In the present study, over 75% of participants consumed less than the recommended servings of meats and meat alternatives and dairy products; however, at least 30% of participants consumed adequate or excess amounts of fruits, vegetables and grains. Consistent with our findings, Jardí et al. (2019) reported that despite adequate access and availability of food among pregnant women in Spain, consumption of some food groups (e.g. fruit and vegetables, dairy products, poultry, fish, eggs, salted cereals, legumes, and nuts) was below the recommended amounts. In another study from the UK, only 3.5% of women consumed the recommended amounts of all four food groups assessed, and 15.3% of the women did not consume the lowest amounts of foods for any of these groups (Fowler et al., 2012).

Several studies have investigated reasons for insufficient consumption of the recommended servings (Yang et al., 2017; Jardí et al., 2019; Yong et al., 2019). Yang et al. (2017) showed that participants with high balanced pattern scores were more likely to be better educated, wealthier, 25∼29 years old at the time of delivery, working outside, and living in urban areas. Similarly, Yong et al. (2019) reported an association between ethnicity, waist circumference, and education with specific dietary patterns before and throughout pregnancy, in which the education was positively associated with healthy dietary patterns. In this study, age was considered one of the most determinant factors of diet, and older age was associated with a higher level of education. Furthermore, the authors showed that older women consumed greater amounts of vegetables, salted cereals, nuts, and legumes, and lesser amounts of red and processed meat and sweet cereals than younger women. In addition, women of a lower social class or with only primary schooling consumed greater amounts of sweet cereals than women with a more extensive educational background (Jardí et al., 2019). Similar findings were reported by Rodríguez-Bernal et al. (2013), who showed that less education and a younger age were associated with lower consumption of vegetables and n-3 fatty acids but higher consumption of protein and trans-fatty acids.

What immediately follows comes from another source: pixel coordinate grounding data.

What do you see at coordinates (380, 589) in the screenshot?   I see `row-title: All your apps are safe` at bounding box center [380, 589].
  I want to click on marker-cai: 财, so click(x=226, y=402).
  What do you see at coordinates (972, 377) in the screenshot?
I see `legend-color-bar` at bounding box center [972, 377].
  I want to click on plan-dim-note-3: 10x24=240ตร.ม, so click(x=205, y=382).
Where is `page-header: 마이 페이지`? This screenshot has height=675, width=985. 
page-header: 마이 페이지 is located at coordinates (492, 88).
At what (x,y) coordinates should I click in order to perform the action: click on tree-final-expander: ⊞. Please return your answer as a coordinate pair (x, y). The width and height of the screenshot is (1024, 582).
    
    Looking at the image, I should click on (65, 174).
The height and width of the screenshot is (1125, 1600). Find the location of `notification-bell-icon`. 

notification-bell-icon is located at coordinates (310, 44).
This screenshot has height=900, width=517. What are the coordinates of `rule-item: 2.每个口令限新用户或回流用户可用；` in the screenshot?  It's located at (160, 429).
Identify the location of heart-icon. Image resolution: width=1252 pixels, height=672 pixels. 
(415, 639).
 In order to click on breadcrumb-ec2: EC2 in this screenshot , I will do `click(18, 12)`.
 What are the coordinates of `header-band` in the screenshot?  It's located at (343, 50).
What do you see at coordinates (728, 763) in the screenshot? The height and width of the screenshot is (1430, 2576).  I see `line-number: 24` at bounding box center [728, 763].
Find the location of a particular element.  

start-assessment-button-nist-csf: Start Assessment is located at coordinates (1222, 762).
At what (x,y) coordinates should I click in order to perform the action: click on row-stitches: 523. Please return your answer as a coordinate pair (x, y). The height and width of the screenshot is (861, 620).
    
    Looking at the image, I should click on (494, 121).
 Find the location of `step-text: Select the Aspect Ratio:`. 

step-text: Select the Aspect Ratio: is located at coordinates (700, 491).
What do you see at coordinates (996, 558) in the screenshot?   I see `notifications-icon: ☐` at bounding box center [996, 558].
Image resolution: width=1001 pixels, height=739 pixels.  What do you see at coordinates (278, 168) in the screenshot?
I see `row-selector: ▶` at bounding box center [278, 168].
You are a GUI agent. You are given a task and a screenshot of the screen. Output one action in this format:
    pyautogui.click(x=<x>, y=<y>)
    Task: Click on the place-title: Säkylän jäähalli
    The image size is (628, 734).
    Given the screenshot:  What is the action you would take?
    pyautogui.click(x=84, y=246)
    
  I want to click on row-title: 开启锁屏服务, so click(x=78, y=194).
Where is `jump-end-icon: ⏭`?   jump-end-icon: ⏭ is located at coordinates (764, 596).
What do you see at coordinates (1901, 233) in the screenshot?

Limitations of our study include small sample sizes, that it was conducted at a single center, and there are errors associated with the FFQ technique (e.g. over or underestimating of nutrient intake and recall bias). However, to reduce recall and estimation errors, we used a validated FFQ containing food groups culturally adapted to pregnant Jordanian women in addition to food models and measuring tools to accurately estimate portion sizes. Furthermore, a trained nutritionist conducted in-person interviews to collect all the required data and to minimize missing data.

In conclusion, the majority of pregnant Jordanian women did not consume the recommended number of servings for all the five food groups during pregnancy. Furthermore, approximately 10% of women did not consume the minimum number of servings of any of the five food groups. Maternal factors such as age, social class, and education strongly influence dietary practice.